Task objective = Only the lines from the one containing "Instruction: Select the" to the end of the listing below are wanted, repeated exactly.

Source data =

=== Section Start ===

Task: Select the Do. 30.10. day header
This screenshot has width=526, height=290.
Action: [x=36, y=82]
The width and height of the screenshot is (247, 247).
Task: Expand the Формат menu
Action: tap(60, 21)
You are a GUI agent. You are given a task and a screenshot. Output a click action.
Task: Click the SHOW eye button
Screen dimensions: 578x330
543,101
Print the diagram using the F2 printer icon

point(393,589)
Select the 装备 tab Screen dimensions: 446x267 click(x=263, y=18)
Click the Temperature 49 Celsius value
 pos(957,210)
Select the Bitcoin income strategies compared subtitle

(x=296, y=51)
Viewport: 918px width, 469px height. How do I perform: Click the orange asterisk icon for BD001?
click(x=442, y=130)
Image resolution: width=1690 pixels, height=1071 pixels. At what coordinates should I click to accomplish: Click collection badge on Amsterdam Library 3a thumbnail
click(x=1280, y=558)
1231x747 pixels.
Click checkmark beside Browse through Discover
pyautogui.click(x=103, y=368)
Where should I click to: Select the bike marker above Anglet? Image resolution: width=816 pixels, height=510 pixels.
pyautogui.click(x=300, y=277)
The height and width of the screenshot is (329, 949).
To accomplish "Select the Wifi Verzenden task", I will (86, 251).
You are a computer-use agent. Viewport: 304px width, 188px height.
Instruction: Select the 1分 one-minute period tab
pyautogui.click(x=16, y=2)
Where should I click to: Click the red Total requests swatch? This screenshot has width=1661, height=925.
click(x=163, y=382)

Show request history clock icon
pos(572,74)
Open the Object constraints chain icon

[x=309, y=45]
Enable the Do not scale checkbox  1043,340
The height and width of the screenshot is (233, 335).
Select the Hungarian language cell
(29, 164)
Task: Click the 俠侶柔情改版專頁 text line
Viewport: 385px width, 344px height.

=== Section End ===

Problem solution =
Instruction: Select the 1分 one-minute period tab
pyautogui.click(x=16, y=2)
Where should I click to: Click the red Total requests swatch? This screenshot has width=1661, height=925.
click(x=163, y=382)

Show request history clock icon
pos(572,74)
Open the Object constraints chain icon

[x=309, y=45]
Enable the Do not scale checkbox  1043,340
The height and width of the screenshot is (233, 335).
Select the Hungarian language cell
(29, 164)
Task: Click the 俠侶柔情改版專頁 text line
Viewport: 385px width, 344px height.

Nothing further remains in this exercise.